Stored data entries:
--- START ---
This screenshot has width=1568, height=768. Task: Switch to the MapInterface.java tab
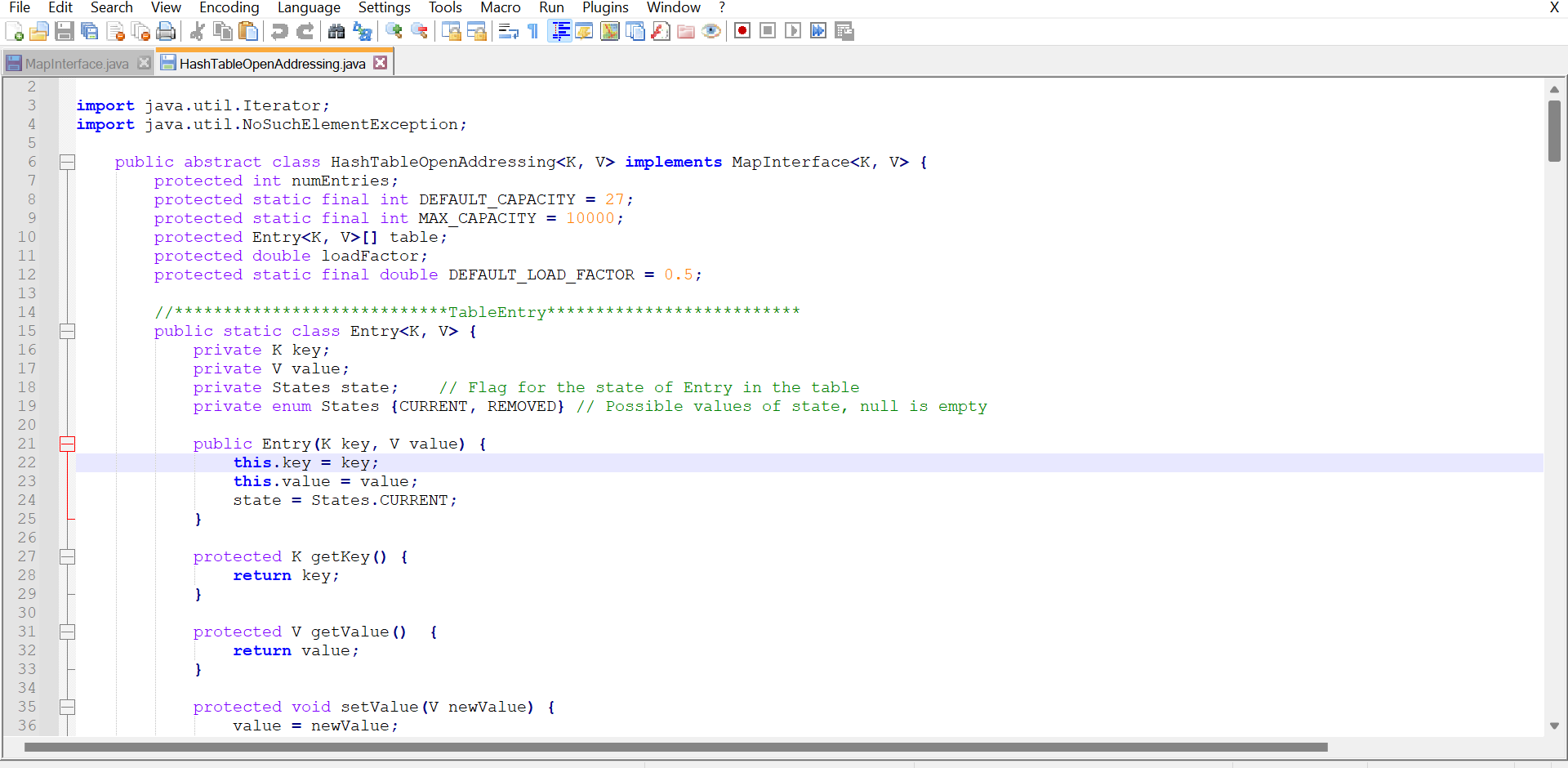pyautogui.click(x=74, y=62)
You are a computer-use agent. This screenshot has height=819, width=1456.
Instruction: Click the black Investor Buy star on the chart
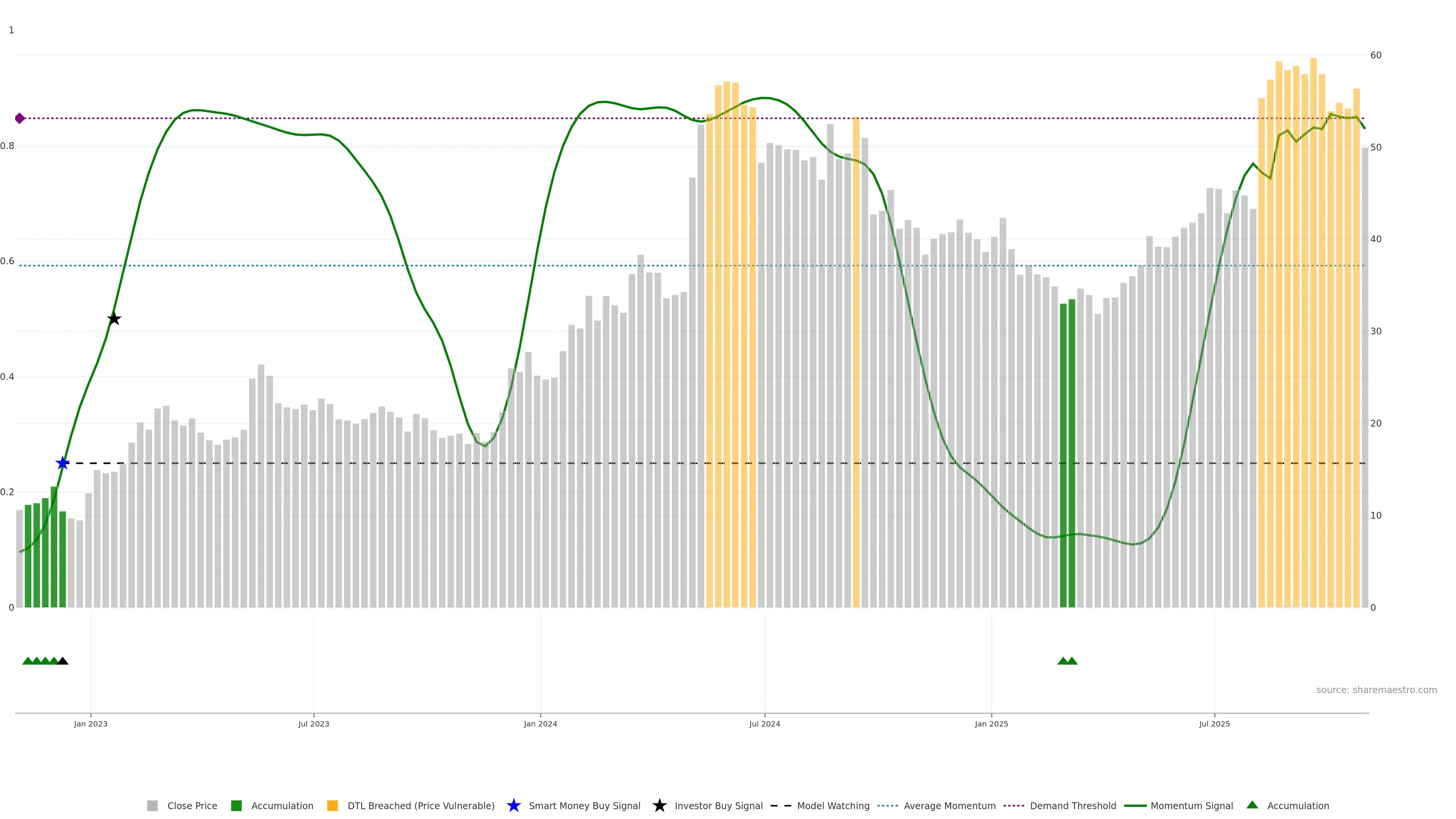(x=114, y=319)
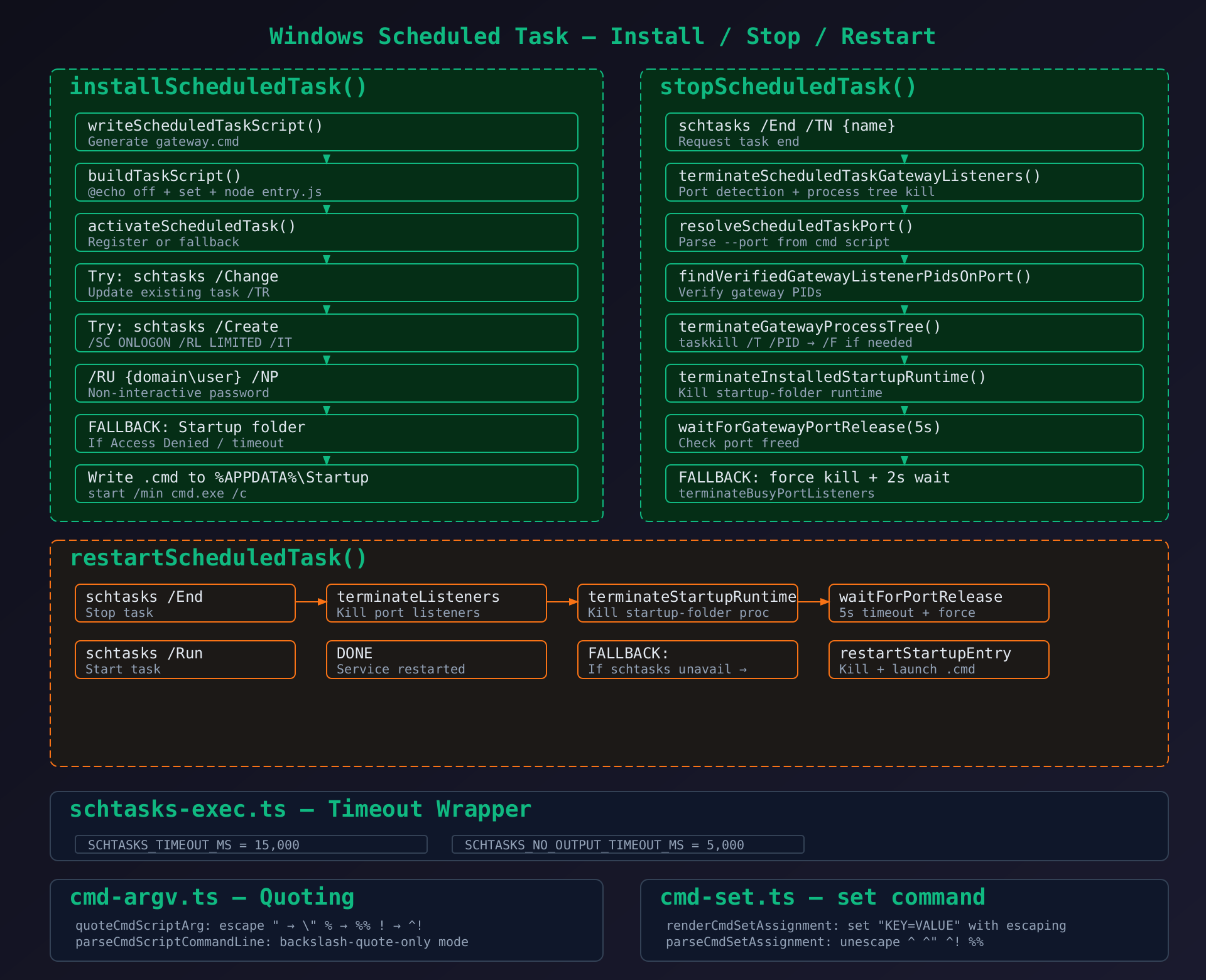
--- END ---
● **EXERCISE DETAILS**:
Only the records, copied exactly and without pictures, should make up the answer.

● **YOUR RESPONSE**:
This screenshot has width=1568, height=768. Task: Switch to the MapInterface.java tab
pyautogui.click(x=74, y=62)
You are a computer-use agent. This screenshot has height=819, width=1456.
Instruction: Click the black Investor Buy star on the chart
(x=114, y=319)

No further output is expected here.